从零开始的 Rust 学习笔记(14) —— 计算图像相似度

上一篇 post 记录了 OpenCV 的编译脚本,当然是因为马上会用到啦~在 Rust 中要用 OpenCV 的话,则是需要用到 twistedfall/opencv-rust 这个 binding。使用方法其实倒也蛮简单,只不过 Rust 里面的函数没有参数默认值这个东西,于是在Rust 里使用 OpenCV 函数的时候,还能顺便记忆 OpenCV 里函数都有哪些参数╮( ̄▽ ̄"")╭

在有了图像相似度之后,就可以做比如查找某一目录下是否有重复的图片之类的,或者给出一张图,查找某个目录下与它最相似的图片等等~

计算方法

当然话说回来,计算图像相似度本身是有很多种方法的,这里因为学习 Rust 为主要目的,于是暂且不在计算方法上做什么创新。后文中使用到的计算图像相似度的算法与参数取自 MoeOverflow 组织 @Shincurry 的 AnimeLoop 项目,详细的参数选择解释可以在 Shincurry 的博客里找到~ https://blog.windisco.com/animeloop-paper/

简单来说,我们会将图片转化为灰度图,然后缩放到 64x64 的大小,并转换其底层的数据类型为 f64,随后计算其相应的离散余弦变换「Discrate Cosine Transform」。

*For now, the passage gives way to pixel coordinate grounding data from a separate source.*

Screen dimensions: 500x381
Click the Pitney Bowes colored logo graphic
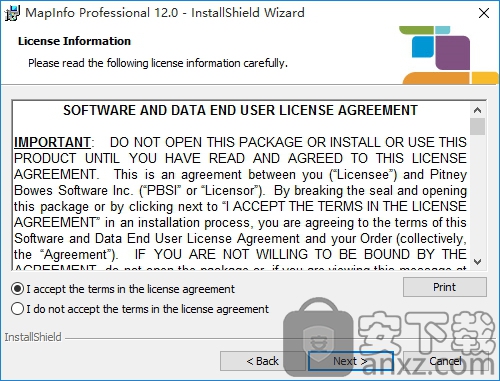(449, 55)
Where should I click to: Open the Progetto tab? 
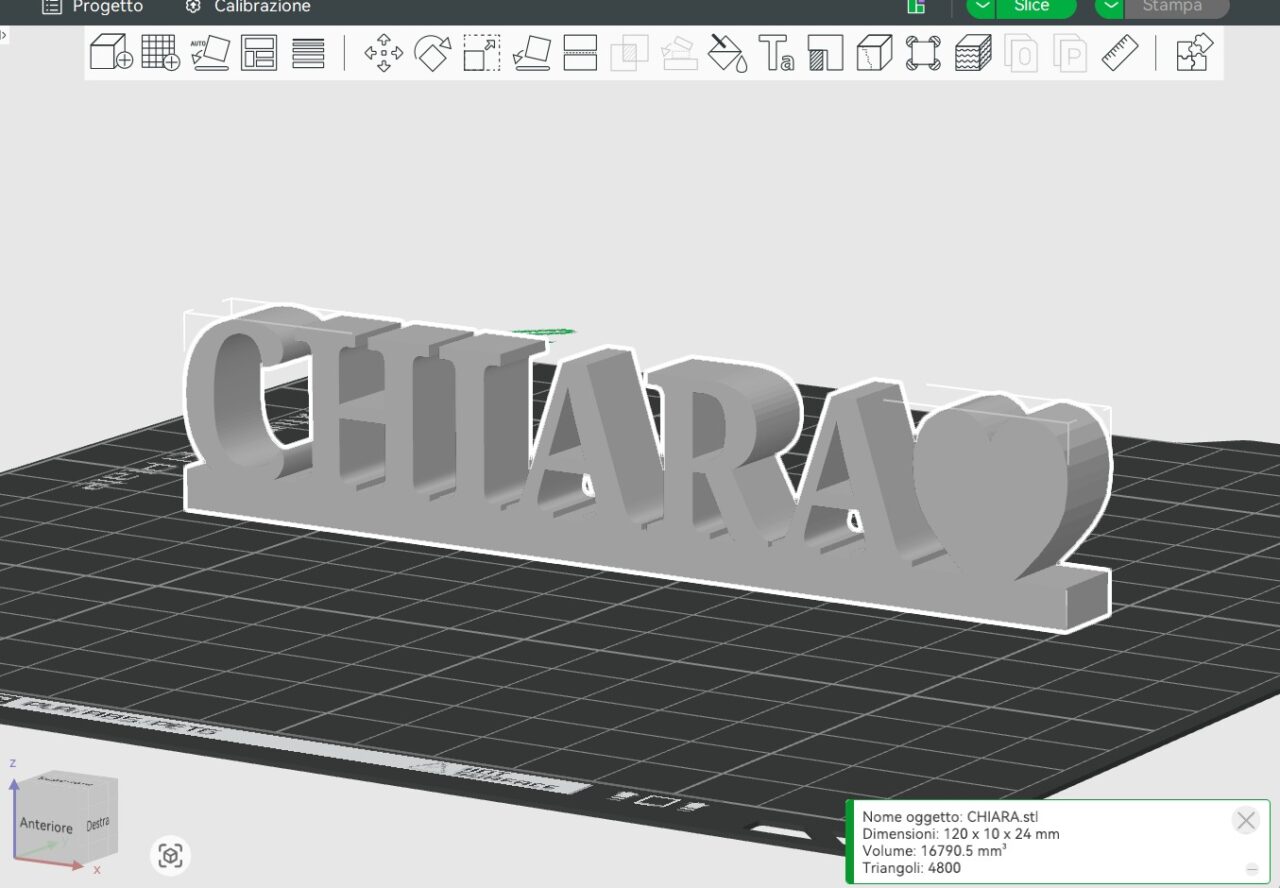point(93,7)
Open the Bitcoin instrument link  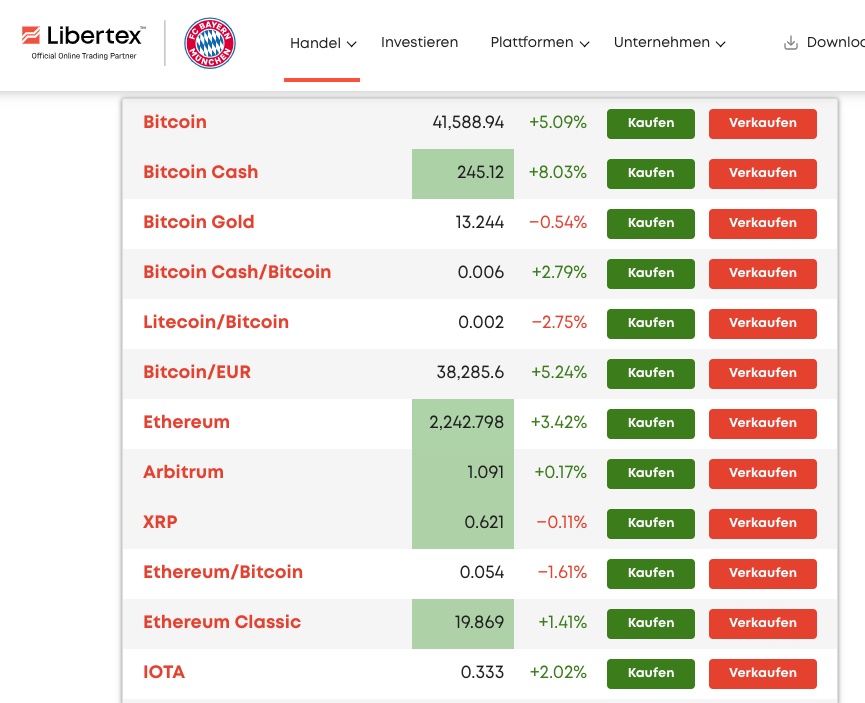[x=174, y=122]
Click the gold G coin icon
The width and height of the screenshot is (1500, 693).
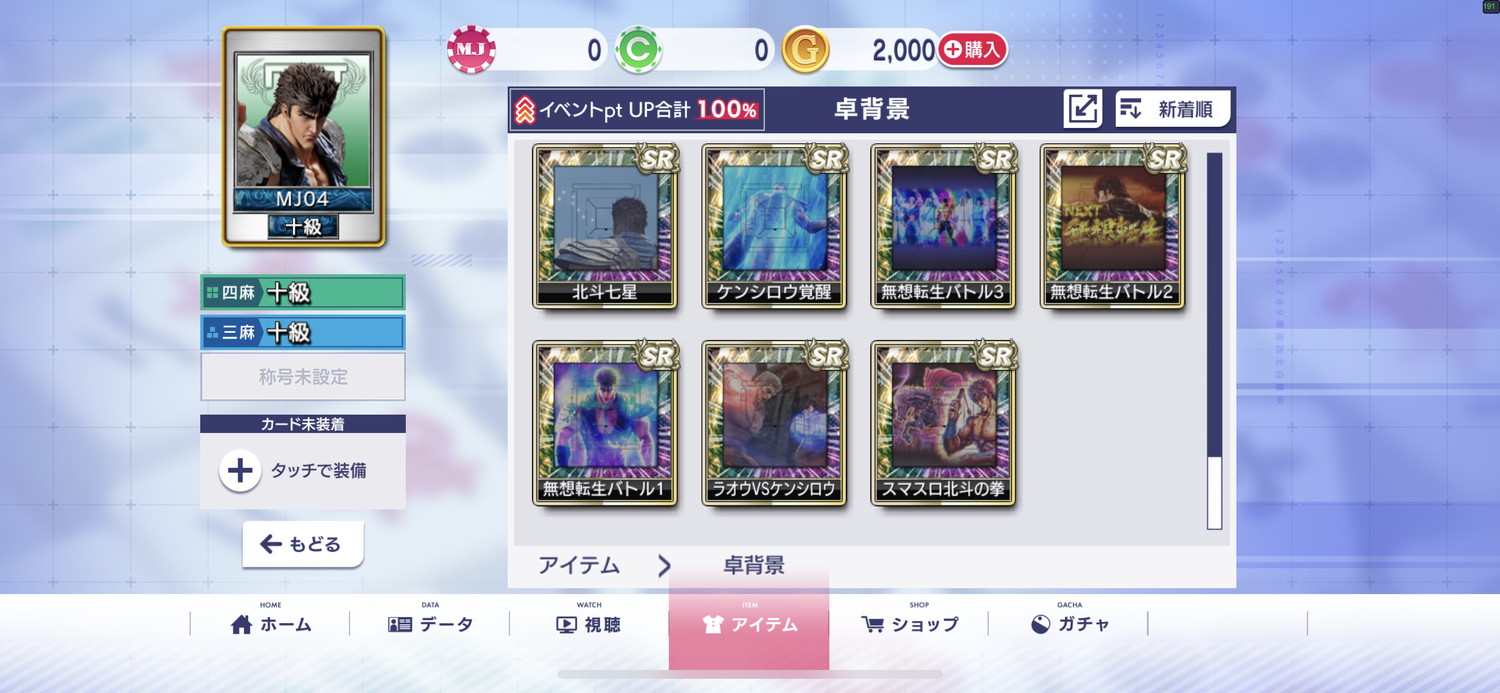click(x=805, y=49)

接着取离散余弦变换结果矩阵的左上 $16\times 16$ 的子矩阵,计算其均值,需要注意的是,$(0, 0)$ 的值要排除在外。因为 $(0, 0)$ 是其直流分量「DC coefficient」,如果用来计算平均值的话,则可能会明显影响计算结果。那么在计算平均值的时候的总个数就是 $16 \times 16 - 1$。

在有了左上角 $16 \times 16$ 矩阵的均值 $m$ 之后,就可以依次将这个 $16 \times 16$ 矩阵的每一个元素 $v_{(p, q)}$ 与 $m$ 相比较,如果 $v_{(p, q)} \lt m$,那么 pHash 字符串就最末尾增加 "1";否则则增加 "0"

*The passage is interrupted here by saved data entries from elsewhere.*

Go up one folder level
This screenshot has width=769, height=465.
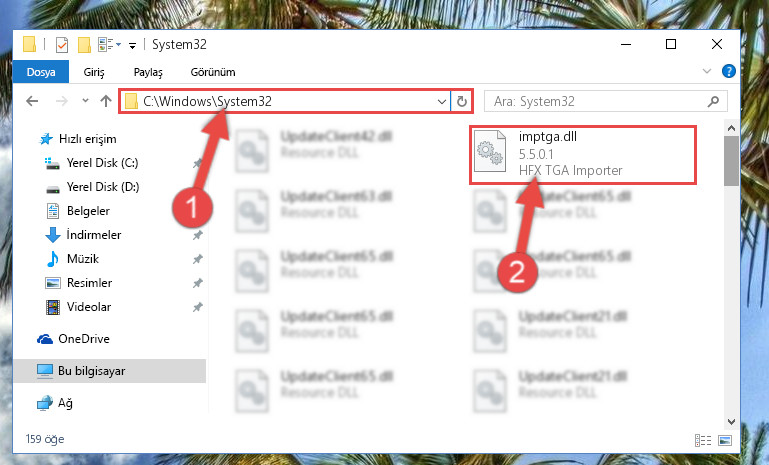coord(106,101)
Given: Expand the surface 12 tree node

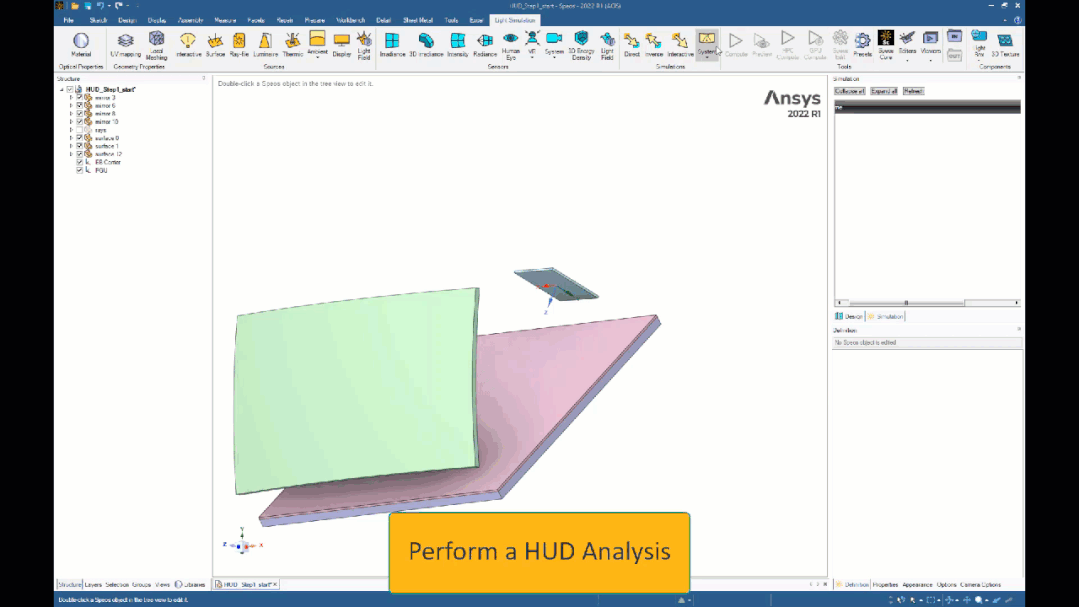Looking at the screenshot, I should point(71,153).
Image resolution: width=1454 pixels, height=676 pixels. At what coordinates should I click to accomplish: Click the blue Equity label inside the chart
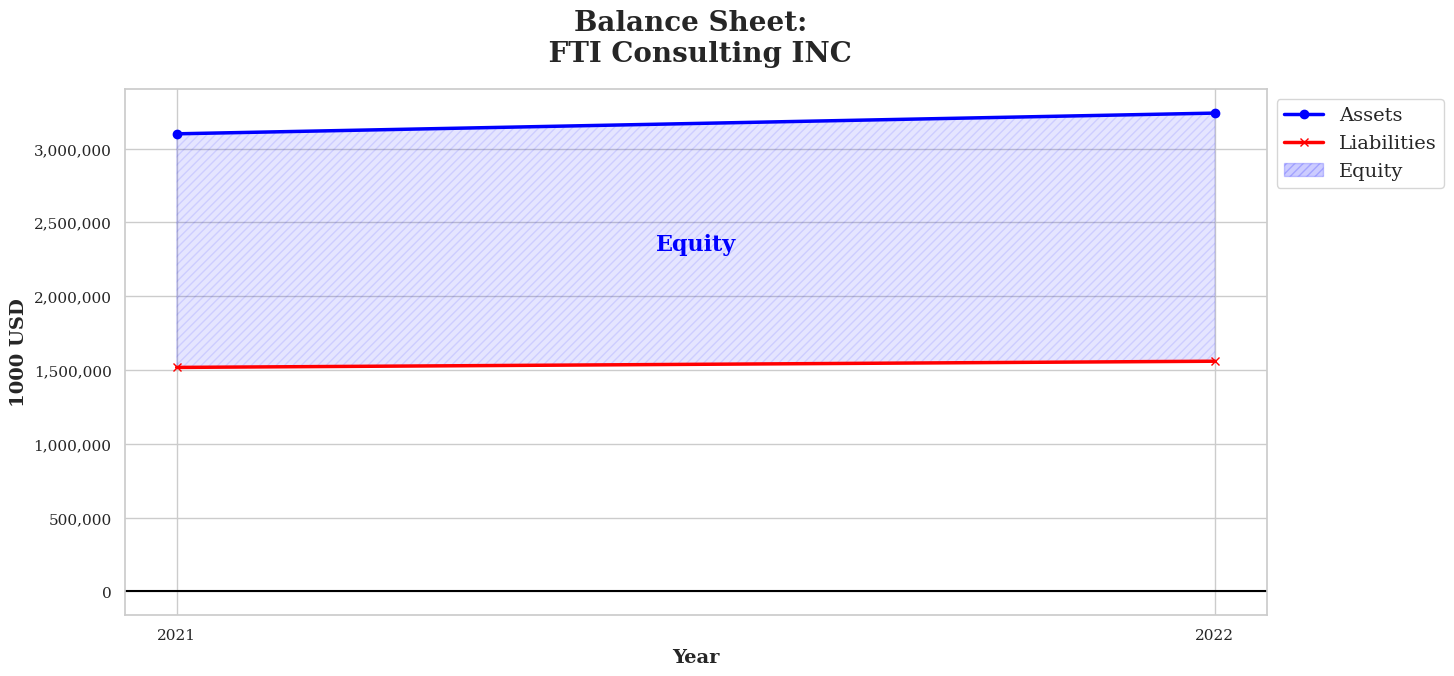click(695, 244)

在有了两张图片的 pHash 字符串 $\mathcal{A}, \mathcal{B}$ 之后,我们计算两个 pHash 的汉明距离「Hamming Distance」 $d$,然后相似度则为 $r = 1.0 - \frac{d}{l}$,其中 $l$ 为 pHash 字符串长度。

\begin{align} &d = 0\\ &l = 16\times 16\\ & \forall i \in [0, 16\times 16)\\ & \left\{ \begin{aligned} d = d + 1, &\, \mathcal{A}_i \lt \mathcal{B}_i\\ d = d + 0, &\, \mathcal{A}_i \ge \mathcal{B}_i \end{aligned} \right.\\ &r = 1.0 - \frac{d}{l} \end{align}

Rust 代码

其实在理清楚思路之后就蛮简单了,不过因为 Rust 的 OpenCV binding 是自动生成的,所以需要时不时查阅一下其源代码。

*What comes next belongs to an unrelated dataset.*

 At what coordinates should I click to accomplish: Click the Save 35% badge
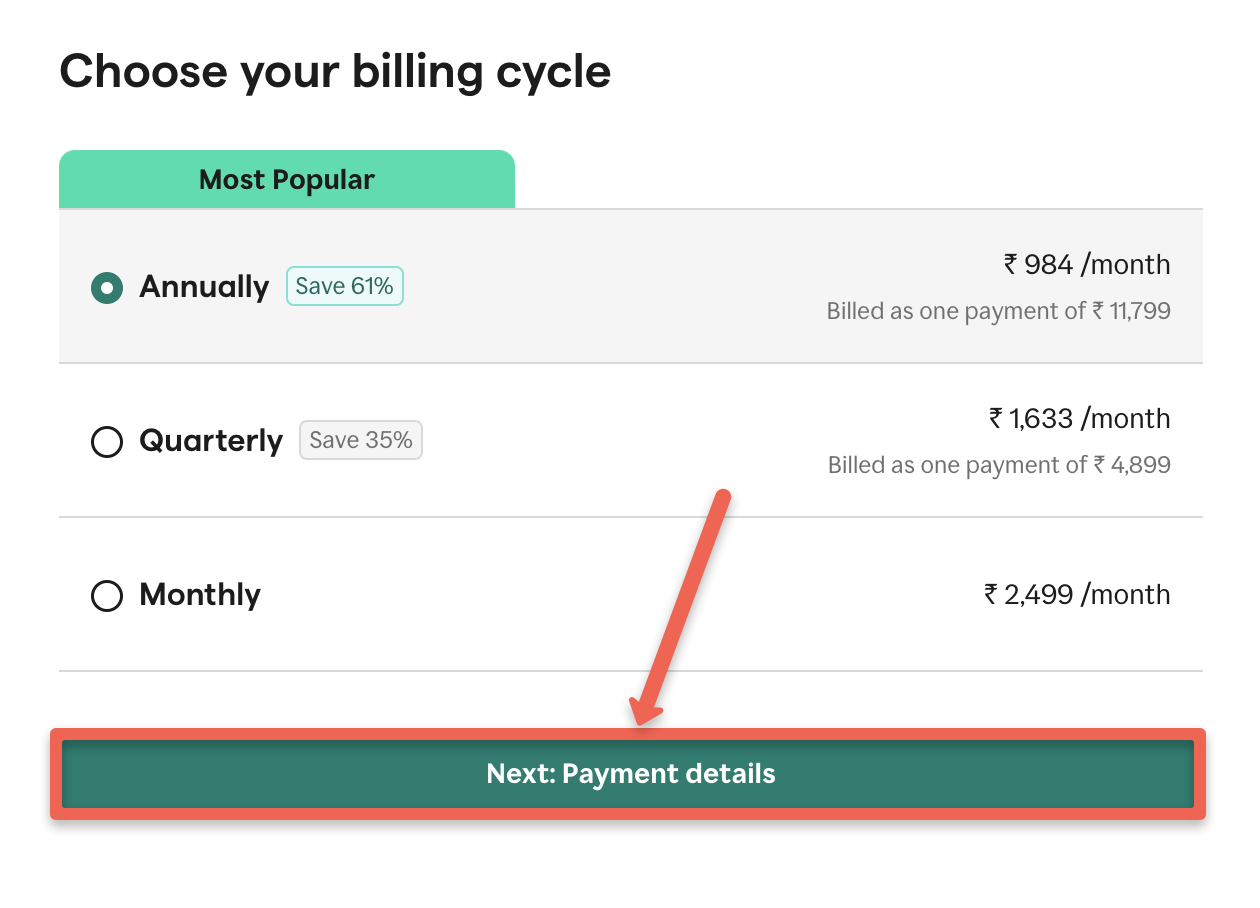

因为 C++ 的 OpenCV 里面有很多默认参数,在生成 Rust 代码时,这些带有默认参数的函数被重命名了,因此直接对应上 Rust 里的函数还是有点麻烦。好在 Rust 的 crate 网站上可以直接找到所有的函数、module、struct 等等,直接在上面查找还是很方便的~ https://docs.rs/opencv

.
├── Cargo.toml
└── src
    ├── image_similarity
    │   ├── error.rs
    │   ├── image_similarity.rs
    │   └── mod.rs
    └── main.rs

error.rs 是定义了一个 ImageSimilarityError 的 struct,用于把 OpenCV 的 Error 类型和我们计算时可能有的 Error 合在一个类里。

image_similarity.rs 就是本体了,最后由 mod.rs 将几个计算相似度的函数和 ImageSimilarityError 导出到 image_similarity:: 下。

main.rs 的话,还是用了 clap 来做 cli 参数的 parse,clap 这个 crate 确实蛮好用的~♪(´ε` )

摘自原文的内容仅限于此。